_SOAL 1_
Terjemahkan ke dalam bahasa Inggris kalimat berikut dari bacaan tentang bakti sosial di Cipatik: "Diinisiasi oleh Yayasan KJR, kegiatan ini memberikan pelayanan kesehatan gratis kepada sekitar 400 warga, sekaligus mempererat solidaritas antarbangsa melalui aksi nyata di tengah masyarakat."
_SOAL 2_
Lanjutkan bacaan tentang bakti sosial di Cipatik mulai dari kalimat terakhirnya.

Sinergi Kesehatan Indonesia-Korea di Cipatik: Bakti Sosial Humanis yang Menyatukan Dua Bangsa
Jayantara-News.com, Bandung Barat
Desa Cipatik, Kecamatan Cihampelas, menjadi titik temu kolaborasi lintas negara antara tenaga kesehatan Indonesia dan Korea Selatan dalam sebuah kegiatan bakti sosial bermuatan kemanusiaan dan diplomasi publik. Diinisiasi oleh Yayasan KJR, kegiatan ini memberikan pelayanan kesehatan gratis kepada sekitar 400 warga, sekaligus mempererat solidaritas antarbangsa melalui aksi nyata di tengah masyarakat.

_DATA SUMBER_
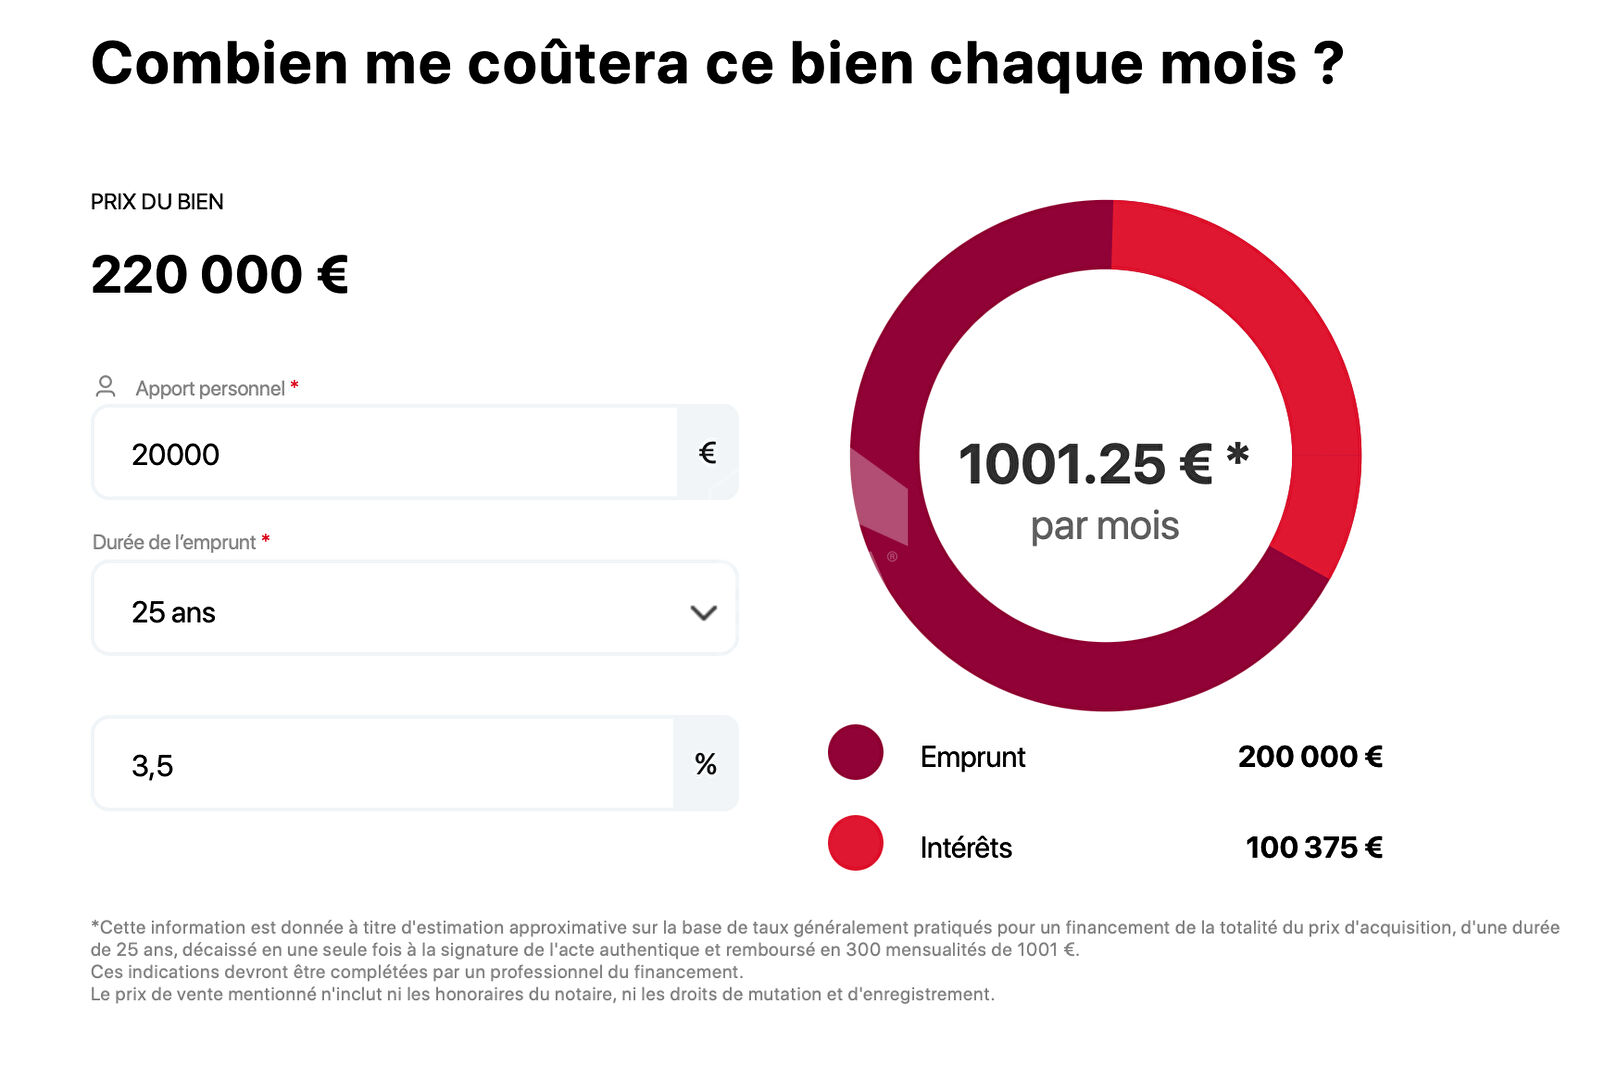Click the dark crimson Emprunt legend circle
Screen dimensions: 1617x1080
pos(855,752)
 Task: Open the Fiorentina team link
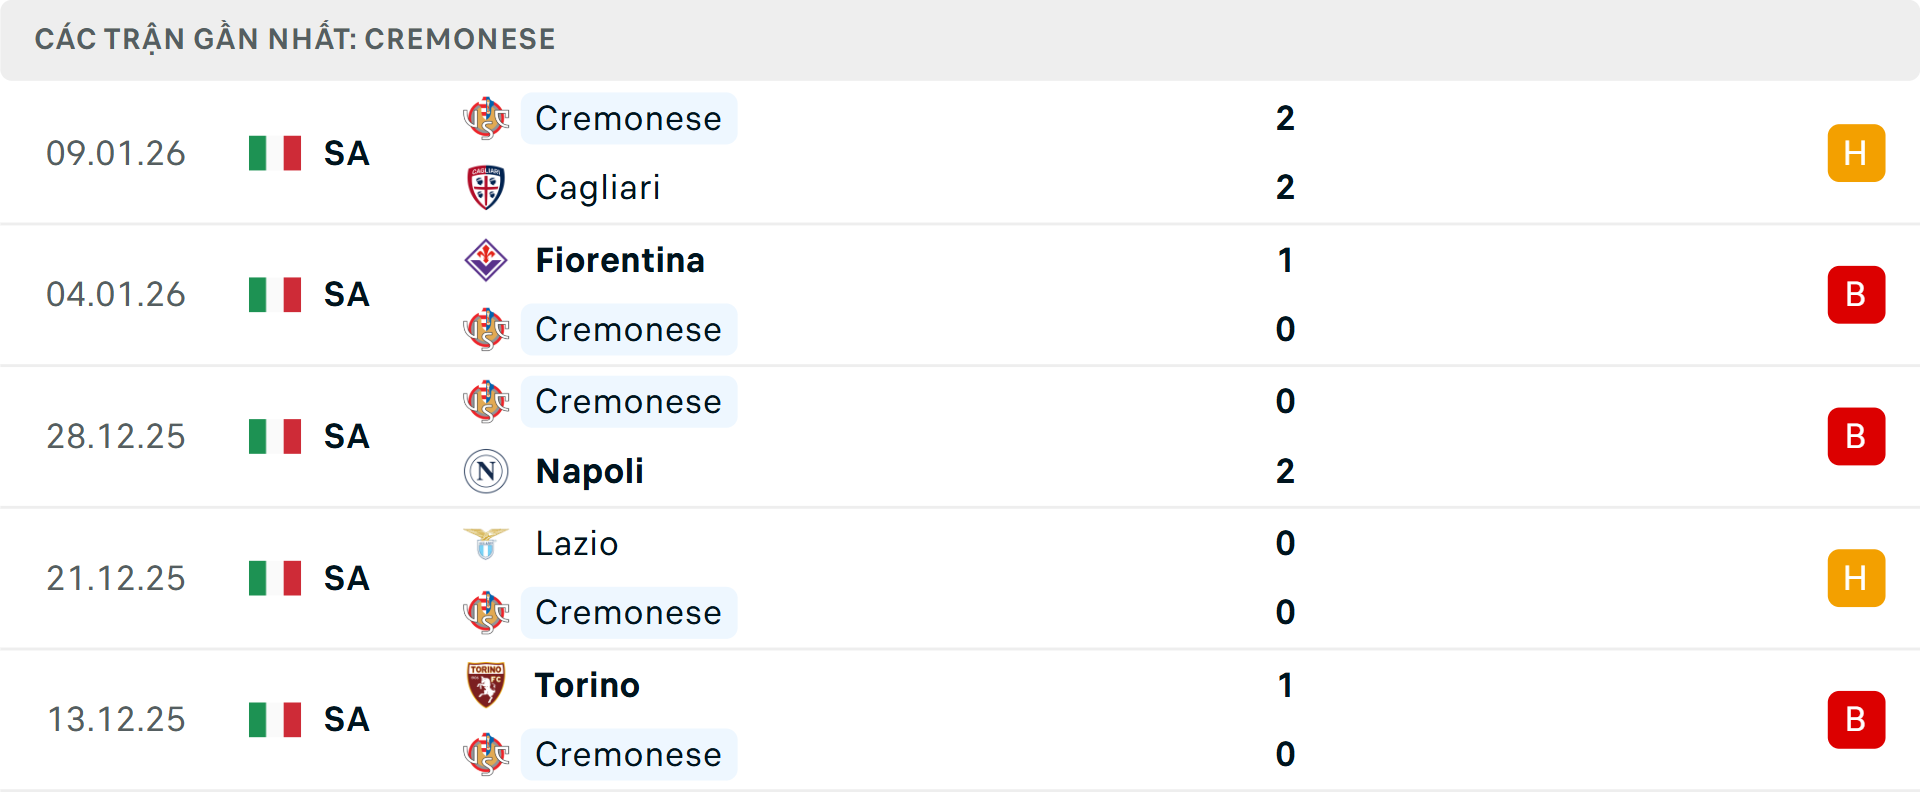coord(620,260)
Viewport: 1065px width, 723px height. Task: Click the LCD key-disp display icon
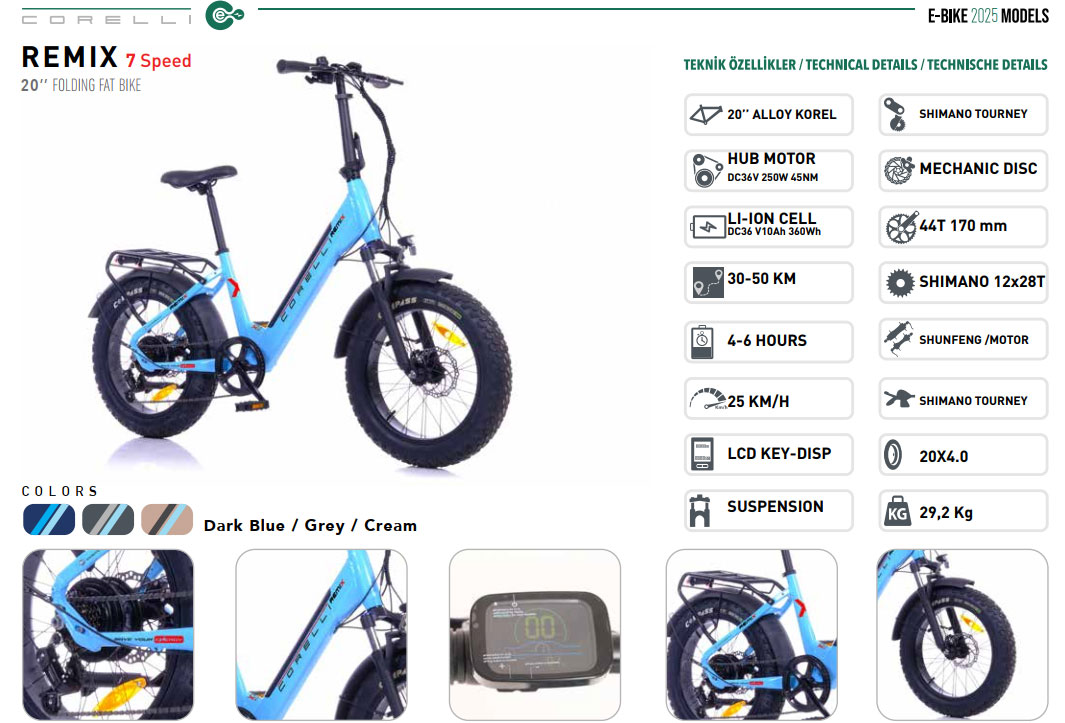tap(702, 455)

_KOTAK JAWABAN 1_
Initiated by the KJR Foundation, this activity provided free health services to around 400 residents, while also strengthening solidarity between nations through concrete action in the community.

_KOTAK JAWABAN 2_
Tenaga kesehatan dari dua negara terlibat langsung dalam kegiatan ini: dokter gigi lokal dan lima tenaga medis serta terapis dari Korea Selatan. Mereka melayani masyarakat dengan pendekatan menyeluruh, dari pemeriksaan tekanan darah, mata, gigi, hingga terapi tubuh berbasis teknik tradisional Korea dan alat modern.
Kades Cipatik, Asep, menyambut positif kegiatan ini. “Warga sangat antusias. Harapannya, kerja sama semacam ini bisa terus berlanjut di masa depan,” ujarnya, seraya mengucapkan terima kasih atas kontribusi nyata terhadap warganya.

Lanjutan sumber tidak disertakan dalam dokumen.